Abstract
When recommending or advertising items to users,
an emerging trend is to present each multimedia
item with a key frame image (e.g., the poster of
a movie). As each multimedia item can be represented as multiple fine-grained visual images (e.g.,
related images of the movie), personalized key
frame recommendation is necessary in these applications to attract users’ unique visual preferences.
However, previous personalized key frame recommendation models relied on users’ fine-grained image behavior of multimedia items (e.g., user-image
interaction behavior), which is often not available
in real scenarios. In this paper, we study the general
problem of joint multimedia item and key frame
recommendation in the absence of the fine-grained
user-image behavior. We argue that the key challenge of this problem lies in discovering users’

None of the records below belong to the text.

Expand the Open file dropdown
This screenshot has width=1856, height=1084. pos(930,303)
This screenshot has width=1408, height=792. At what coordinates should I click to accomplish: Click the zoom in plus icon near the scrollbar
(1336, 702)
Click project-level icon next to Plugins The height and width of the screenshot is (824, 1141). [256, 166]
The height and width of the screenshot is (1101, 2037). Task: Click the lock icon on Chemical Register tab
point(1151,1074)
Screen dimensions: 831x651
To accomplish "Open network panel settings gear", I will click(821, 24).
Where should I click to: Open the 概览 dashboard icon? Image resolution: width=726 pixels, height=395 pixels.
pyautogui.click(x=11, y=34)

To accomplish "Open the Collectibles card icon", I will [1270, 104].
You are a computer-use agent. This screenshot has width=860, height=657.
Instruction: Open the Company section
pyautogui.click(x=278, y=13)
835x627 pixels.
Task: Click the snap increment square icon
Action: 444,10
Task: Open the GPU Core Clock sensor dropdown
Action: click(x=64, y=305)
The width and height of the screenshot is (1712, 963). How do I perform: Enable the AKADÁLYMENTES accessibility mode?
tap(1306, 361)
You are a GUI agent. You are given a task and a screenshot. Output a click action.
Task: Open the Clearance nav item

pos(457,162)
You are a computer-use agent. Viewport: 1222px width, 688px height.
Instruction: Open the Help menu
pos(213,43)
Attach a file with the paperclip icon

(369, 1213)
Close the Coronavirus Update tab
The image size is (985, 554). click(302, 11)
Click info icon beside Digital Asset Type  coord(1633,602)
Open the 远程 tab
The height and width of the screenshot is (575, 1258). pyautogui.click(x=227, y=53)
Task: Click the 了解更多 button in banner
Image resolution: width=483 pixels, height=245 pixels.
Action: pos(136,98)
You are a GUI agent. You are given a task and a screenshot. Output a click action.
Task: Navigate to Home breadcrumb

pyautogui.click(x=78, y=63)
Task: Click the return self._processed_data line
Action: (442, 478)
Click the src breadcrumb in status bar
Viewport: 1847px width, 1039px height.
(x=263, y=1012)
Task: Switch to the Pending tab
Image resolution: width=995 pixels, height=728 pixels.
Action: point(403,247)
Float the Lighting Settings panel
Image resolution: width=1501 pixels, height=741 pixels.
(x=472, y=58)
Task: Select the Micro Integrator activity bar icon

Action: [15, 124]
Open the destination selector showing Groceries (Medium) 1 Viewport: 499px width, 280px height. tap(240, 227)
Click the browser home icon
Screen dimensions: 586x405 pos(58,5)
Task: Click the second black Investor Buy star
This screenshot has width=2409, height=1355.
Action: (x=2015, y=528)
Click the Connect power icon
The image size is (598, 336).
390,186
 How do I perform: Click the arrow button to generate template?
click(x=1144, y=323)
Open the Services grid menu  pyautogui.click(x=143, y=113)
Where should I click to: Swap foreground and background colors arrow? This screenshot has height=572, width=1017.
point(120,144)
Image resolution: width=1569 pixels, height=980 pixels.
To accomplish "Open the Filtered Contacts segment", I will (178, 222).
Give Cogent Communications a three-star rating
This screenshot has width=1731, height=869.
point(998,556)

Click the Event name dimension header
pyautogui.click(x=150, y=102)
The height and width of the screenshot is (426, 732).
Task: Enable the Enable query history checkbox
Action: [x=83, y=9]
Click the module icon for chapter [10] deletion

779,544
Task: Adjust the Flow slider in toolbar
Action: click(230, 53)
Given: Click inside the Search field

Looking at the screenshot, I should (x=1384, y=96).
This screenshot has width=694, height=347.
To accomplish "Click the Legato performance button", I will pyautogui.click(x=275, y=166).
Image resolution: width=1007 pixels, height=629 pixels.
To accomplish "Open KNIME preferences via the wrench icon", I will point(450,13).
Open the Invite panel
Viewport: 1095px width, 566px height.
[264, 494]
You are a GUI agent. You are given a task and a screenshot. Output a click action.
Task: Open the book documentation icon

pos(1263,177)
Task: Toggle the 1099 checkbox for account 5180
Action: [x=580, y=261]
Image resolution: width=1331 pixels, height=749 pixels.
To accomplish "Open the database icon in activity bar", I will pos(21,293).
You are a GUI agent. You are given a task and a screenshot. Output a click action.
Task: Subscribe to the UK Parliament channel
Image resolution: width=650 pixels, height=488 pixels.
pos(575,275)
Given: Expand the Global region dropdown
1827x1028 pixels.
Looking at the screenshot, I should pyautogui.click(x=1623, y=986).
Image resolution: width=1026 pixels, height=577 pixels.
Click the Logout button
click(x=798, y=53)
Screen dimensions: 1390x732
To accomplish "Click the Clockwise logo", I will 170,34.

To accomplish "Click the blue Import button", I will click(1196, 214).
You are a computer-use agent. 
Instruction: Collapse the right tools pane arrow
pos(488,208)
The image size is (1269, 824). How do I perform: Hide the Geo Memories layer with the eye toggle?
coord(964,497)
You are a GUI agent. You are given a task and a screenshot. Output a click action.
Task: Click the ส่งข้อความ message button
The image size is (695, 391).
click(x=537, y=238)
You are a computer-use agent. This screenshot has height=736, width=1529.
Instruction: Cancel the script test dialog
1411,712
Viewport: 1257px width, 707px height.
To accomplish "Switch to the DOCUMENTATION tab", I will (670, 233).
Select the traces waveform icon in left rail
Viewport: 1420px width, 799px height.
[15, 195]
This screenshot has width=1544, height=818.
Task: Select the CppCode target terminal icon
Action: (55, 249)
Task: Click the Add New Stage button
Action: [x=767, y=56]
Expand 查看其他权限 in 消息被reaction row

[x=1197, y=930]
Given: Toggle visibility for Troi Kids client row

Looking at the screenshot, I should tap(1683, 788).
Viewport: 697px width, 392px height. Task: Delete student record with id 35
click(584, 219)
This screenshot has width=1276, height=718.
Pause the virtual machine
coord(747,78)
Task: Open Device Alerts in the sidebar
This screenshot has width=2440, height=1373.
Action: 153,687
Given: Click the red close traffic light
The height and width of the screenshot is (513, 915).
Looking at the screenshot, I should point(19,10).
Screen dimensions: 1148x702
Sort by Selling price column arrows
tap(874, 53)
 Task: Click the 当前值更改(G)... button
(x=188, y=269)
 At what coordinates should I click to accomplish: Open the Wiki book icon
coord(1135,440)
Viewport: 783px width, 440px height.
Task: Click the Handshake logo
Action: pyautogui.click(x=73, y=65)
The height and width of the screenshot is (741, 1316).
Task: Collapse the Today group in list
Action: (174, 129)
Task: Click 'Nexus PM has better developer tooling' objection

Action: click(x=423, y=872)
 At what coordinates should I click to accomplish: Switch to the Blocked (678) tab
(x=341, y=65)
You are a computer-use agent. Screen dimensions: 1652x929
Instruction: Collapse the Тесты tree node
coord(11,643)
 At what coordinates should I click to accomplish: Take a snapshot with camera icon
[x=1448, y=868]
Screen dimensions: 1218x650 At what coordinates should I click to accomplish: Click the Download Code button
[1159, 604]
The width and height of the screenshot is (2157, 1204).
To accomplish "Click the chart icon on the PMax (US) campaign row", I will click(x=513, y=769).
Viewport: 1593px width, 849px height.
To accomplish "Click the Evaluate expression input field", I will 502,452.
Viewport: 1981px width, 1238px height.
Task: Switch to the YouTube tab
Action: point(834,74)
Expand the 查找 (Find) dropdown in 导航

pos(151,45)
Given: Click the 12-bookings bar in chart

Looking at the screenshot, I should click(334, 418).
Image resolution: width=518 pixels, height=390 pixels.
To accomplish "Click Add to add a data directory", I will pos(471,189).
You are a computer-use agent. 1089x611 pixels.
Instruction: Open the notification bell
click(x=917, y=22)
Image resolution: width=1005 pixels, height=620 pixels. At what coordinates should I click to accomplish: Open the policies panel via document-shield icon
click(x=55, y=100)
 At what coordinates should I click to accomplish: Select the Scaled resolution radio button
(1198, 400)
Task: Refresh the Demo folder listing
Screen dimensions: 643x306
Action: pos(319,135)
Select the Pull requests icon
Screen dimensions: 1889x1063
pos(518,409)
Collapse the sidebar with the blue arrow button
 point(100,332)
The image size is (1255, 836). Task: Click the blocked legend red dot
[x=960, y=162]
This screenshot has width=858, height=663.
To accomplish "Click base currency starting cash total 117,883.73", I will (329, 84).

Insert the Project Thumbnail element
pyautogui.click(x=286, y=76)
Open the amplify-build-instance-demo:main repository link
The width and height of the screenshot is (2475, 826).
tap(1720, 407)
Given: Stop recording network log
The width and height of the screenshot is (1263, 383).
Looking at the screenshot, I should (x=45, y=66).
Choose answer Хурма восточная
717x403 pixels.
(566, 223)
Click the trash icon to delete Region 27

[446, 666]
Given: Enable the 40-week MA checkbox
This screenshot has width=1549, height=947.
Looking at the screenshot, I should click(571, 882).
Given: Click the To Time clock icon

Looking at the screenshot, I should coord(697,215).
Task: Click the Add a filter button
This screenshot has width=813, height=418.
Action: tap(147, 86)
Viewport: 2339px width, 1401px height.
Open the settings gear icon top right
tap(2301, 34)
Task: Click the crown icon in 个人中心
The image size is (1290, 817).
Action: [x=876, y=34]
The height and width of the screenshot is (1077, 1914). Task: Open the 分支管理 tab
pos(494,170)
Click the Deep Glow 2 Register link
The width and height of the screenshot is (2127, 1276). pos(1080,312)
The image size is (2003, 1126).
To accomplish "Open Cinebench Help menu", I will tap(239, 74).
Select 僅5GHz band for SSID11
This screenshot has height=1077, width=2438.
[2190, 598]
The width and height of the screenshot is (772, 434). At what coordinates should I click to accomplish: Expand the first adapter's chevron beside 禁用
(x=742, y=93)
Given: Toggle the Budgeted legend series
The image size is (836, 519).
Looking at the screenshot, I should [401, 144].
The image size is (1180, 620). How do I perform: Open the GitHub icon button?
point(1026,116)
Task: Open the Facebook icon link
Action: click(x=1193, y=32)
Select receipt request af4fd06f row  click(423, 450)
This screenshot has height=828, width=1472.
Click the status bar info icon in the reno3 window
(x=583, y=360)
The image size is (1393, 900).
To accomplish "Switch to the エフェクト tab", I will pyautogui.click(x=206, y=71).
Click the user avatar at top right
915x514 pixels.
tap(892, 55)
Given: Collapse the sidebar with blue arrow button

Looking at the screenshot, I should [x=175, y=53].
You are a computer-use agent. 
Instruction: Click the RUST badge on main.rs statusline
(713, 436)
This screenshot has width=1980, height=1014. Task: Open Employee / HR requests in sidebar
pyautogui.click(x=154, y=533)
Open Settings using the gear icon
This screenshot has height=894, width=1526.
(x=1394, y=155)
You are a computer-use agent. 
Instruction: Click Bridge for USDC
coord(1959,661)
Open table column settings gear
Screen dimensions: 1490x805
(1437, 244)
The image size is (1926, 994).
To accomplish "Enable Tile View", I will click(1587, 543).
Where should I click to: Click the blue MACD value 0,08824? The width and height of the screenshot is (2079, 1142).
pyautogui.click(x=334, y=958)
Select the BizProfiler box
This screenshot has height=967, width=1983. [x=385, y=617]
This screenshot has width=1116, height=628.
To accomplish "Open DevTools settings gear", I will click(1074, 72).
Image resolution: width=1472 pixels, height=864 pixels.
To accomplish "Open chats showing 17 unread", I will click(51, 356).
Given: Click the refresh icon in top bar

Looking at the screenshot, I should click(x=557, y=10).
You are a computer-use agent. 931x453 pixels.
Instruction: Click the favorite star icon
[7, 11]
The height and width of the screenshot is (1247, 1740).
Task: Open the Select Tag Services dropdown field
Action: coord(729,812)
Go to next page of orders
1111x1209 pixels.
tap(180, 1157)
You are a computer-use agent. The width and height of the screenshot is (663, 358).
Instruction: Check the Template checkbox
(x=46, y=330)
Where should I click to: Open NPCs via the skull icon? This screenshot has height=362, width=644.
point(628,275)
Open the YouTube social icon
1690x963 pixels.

visual profiles for key frame recommendation, as
most recommendation models would fail without
any users’ fine-grained image behavior. To tackle
this challenge, we leverage users’ item behavior by
projecting users (items) in two latent spaces: a collaborative latent space and a visual latent space. We
further design a model to discern both the collaborative and visual dimensions of users, and model
how users make decisive item preferences from
these two spaces. As a result, the learned user visual profiles could be directly applied for key frame
recommendation. Finally, experimental results on
a real-world dataset clearly show the effectiveness
of our proposed model on the two recommendation
tasks